Noyce was like a great many bright young men and women from Dissenting Protestant families in the Middle West after the Second World War. They had been raised as Baptists, Methodists, Congregationalists, Presbyterians, United Brethren, whatever. They had been led through the Church door and prodded toward religion, but it had never come alive for them. Sundays made their skulls feel like dried-out husks. So they slowly walked away from the church and silently, without so much as a growl of rebellion, congratulated themselves on their independence of mind and headed into another way of life. Only decades later, in most cases, would they discover how, absentmindedly, inexplicably, they had brought the old ways along for the journey nonetheless. It was as if . . . through some extraordinary mistake . . . they had been sewn into the linings of their coats!
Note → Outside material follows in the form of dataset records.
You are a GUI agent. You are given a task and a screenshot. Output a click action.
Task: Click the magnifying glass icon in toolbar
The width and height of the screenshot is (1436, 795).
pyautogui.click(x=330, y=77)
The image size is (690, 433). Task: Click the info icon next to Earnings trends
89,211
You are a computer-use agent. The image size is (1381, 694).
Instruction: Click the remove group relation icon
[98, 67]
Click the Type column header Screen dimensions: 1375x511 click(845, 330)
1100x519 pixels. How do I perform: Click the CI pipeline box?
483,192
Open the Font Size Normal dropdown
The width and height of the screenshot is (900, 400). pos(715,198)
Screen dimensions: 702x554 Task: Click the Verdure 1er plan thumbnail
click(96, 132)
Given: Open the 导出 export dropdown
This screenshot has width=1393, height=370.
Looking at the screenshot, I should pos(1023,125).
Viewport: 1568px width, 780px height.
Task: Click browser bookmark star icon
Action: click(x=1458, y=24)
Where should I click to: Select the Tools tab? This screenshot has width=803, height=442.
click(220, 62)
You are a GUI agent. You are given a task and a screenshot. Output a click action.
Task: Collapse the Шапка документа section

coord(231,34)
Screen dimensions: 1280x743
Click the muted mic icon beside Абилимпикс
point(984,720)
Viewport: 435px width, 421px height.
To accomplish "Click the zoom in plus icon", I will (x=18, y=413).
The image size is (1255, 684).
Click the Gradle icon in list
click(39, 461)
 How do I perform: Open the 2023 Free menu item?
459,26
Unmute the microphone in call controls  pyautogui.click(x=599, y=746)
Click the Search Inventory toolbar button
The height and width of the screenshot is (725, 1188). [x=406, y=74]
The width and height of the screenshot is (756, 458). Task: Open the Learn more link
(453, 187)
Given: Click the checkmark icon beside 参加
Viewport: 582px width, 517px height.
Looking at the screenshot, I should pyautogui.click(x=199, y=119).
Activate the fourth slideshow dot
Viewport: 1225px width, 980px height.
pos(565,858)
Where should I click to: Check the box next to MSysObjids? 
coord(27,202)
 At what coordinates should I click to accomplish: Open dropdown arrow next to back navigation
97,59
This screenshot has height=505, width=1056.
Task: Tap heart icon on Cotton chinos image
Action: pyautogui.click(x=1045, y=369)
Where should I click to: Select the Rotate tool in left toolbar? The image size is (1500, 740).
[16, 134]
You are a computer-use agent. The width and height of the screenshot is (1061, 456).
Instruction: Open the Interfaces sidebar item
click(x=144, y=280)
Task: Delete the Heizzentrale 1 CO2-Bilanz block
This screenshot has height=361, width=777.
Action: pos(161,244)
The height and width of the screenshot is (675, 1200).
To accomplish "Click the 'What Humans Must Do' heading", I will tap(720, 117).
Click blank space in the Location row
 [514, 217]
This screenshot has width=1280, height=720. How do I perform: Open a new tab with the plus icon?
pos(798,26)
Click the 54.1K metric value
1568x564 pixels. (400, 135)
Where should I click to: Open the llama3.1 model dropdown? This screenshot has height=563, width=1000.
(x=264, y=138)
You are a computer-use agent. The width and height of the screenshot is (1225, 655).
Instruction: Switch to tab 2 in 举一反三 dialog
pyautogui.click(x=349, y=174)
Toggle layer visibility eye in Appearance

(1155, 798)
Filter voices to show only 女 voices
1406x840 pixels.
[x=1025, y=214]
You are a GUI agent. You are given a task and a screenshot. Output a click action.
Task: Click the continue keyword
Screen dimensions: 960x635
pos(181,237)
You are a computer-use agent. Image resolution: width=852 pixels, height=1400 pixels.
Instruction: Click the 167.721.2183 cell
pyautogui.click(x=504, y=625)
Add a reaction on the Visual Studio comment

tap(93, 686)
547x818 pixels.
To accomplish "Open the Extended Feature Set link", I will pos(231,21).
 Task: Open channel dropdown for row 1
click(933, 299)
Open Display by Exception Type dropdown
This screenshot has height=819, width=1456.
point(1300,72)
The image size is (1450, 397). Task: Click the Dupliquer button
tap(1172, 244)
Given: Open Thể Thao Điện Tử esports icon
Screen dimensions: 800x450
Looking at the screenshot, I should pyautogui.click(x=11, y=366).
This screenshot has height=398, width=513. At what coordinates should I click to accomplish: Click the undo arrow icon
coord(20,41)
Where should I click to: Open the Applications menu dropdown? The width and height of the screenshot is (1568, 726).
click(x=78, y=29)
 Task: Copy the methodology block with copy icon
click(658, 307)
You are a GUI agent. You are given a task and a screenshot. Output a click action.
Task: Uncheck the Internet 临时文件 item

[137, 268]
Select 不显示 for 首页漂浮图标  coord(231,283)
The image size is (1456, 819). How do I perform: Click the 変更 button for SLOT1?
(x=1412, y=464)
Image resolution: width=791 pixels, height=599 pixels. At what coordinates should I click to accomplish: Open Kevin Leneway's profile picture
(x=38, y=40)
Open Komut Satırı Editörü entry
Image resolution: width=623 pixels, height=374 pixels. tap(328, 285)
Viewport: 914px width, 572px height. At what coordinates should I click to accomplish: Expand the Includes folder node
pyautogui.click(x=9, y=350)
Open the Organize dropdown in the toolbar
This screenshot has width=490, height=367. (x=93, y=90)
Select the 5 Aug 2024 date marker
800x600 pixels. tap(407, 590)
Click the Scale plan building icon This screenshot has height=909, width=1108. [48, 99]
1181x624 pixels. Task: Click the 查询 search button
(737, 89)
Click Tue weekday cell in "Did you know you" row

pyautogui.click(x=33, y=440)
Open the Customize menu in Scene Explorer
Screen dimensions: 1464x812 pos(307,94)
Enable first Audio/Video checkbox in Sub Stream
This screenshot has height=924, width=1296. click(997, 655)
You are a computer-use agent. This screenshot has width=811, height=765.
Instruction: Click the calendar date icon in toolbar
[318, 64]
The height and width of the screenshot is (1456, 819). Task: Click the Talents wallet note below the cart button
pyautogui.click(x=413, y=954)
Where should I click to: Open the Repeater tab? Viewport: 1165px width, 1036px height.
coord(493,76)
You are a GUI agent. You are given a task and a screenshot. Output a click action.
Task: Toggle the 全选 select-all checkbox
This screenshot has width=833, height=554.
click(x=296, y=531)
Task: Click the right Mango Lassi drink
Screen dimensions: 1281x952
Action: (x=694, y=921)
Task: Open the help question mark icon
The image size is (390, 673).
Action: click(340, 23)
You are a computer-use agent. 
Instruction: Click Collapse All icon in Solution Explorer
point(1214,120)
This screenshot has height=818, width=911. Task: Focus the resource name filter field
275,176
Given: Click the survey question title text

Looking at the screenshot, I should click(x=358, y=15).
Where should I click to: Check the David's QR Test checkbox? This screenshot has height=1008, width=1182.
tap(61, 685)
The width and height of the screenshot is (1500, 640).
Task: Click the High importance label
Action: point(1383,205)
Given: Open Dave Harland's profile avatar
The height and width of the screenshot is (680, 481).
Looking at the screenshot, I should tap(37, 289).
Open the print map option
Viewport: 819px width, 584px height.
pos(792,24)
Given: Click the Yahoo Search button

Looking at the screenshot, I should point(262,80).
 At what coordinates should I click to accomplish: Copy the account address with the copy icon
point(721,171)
No single paragraph—written by Wolfe or anyone else—better explains the paradox of modern California. It was built from scratch, overnight, at the farthest reaches of the world, land’s end for Western civilization, on a foundation of virtues cultivated and nourished in Old Europe and the American heartland. But something in the character of the place and of the people who chose it drives them restlessly to seek (or invent) new virtues, new modes of living, to sweep aside all that has come before and start over, unencumbered. .. . In hindsight, it’s clear that the virtues sewn into the linings of those coats were at least as instrumental as any quality inherent in the land.

California had the cultural capital of the older dissenting Protestants, as well as the zany inventiveness of the new. I wonder if the postwar boom there was a classic example of the right degree of fluidity: rules or virtues being relaxed, but still present, as has happened before in many creative cities and places. But it is also a transitional state of mind that cannot last, any more than Venetian power or Athenian cultural supremacy.

California's history is fascinating. I read and hugely enjoyed Kevin Starr's Coast of Dreams (postwar history) and California: A History (Modern Library Chronicles) a few years ago while travelling all around the beautiful state.